It can be seen that both Lorentz force and Kelvin force have a steady component and a periodic component. The amplitude of f_Ji and p relate to the phases of the currents, φ_J1 and φ_J2. As the WPT system resonates at the operating frequency ω, the phase difference of the currents is about 90 degrees [19]. From Equation (14), because J₁J₁ > J₁J₂ > J₂J₂, the directions of the periodic components of f_J1 and f_J2 are opposite, which conforms to the conclusion of Section 3.3. Comparing Figure 9 and Figure 10, the directions of the steady components of F_J and F_M are opposite, which means that they can cancel each other out by using appropriate structure parameters of the system, while the periodic components cannot cancel each other out because of the phase difference between F_J and F_M. Thus, the influence of the EMF on the WPT system is mainly caused by the periodic components.

Note that, in Equation (14), the frequency of the periodic force is 21.78 kHz, which is twice that of the system.
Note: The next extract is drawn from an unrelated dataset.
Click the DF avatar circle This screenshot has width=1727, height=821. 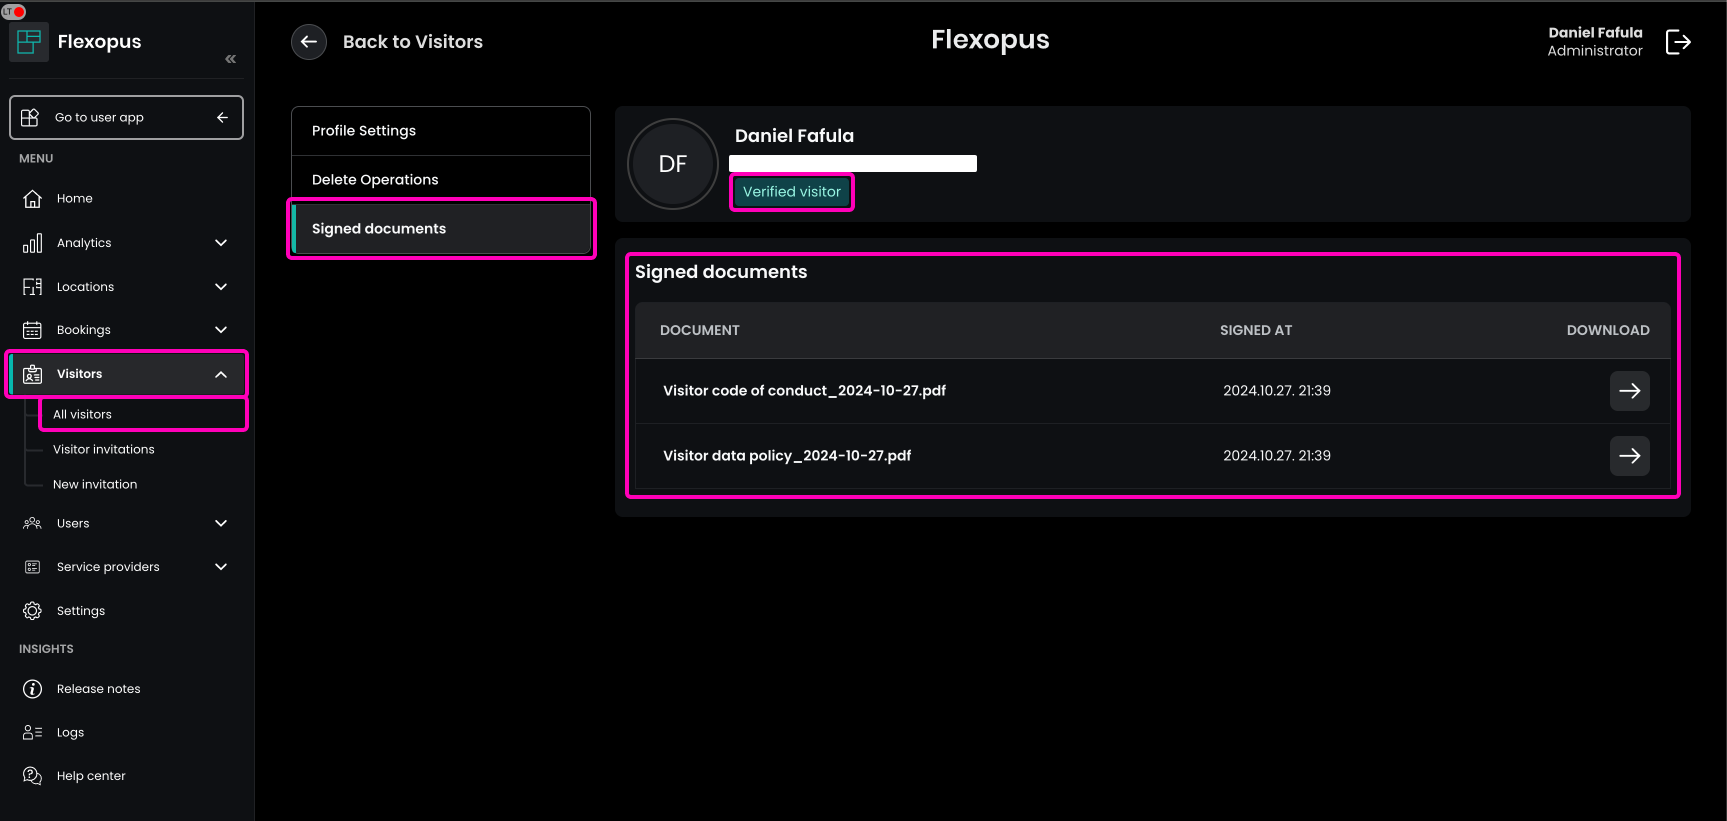(x=673, y=164)
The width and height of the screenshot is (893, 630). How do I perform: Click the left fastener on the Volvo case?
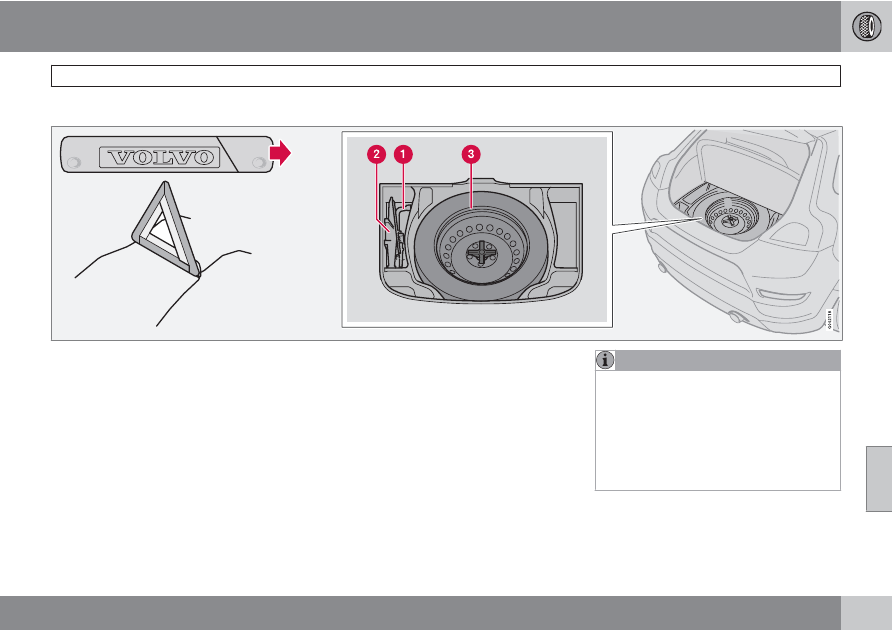(x=74, y=163)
However, the exciting current often has harmonic components in the actual case, expressed as

$$\mathit{J}(t)={\mathit{J}}_0+{\displaystyle \sum _{\mathrm{n}=1}^{\infty }\sqrt{2}{J}_{\mathrm{n}}\sin (\mathrm{n}\omega t+{\phi }_{J_{\mathrm{n}}})}$$

(15)

where J₀ is the steady component of J, and J_n and φ_Jn are the effective value and phase of the harmonic components, respectively. Referring to (14), when the currents have harmonic components, the EMF is represented by the interaction of each harmonic. Figure 11 shows that the currents in the WPT mainly contain fundamental and odd harmonics, such as third harmonic and fifth harmonic, and the fundamental is the biggest component. Thus, the main frequencies of the EMF harmonic components are 21.78 kHz, 43.56 kHz, 65.34 kHz, as shown in Figure 11. Meanwhile, the component of the EMF at 21.78 kHz frequency is still dominant.

4. Experiment and Discussion

4.1. Experiment Verification

In this section, an isometric experimental prototype is built to verify the characteristics of the EMF described in the former sections, as shown in Figure 12a. In order to simulate the high-power wireless supply with different powers, an adjustable high-frequency current was supplied to the transmitting coil.

Because the common vibration acceleration sensor dos not allow to meet the requirements of the resonant frequency of the WPT system, we have used a high-frequency dynamic force sensor to measure the EMF on the different positions of the coupling mechanism. Because of the complexity of the EMF and of its structure, only the resultant forces of F_J and F_M on the transmitting or receiving coils could be measured. The measuring points are indicated in Figure 12c. Considering that the current density at the corner of the square coil is nonuniform, the point d was selected as the measuring point. On the basis of the interpretations above, the EMF values in the xz plane will cancel each other out, and the EMF on the whole mechanism will be finally reflected in the y direction; therefore, the following measure mainly focuses on the EMF in the y-axis of the coupling mechanism.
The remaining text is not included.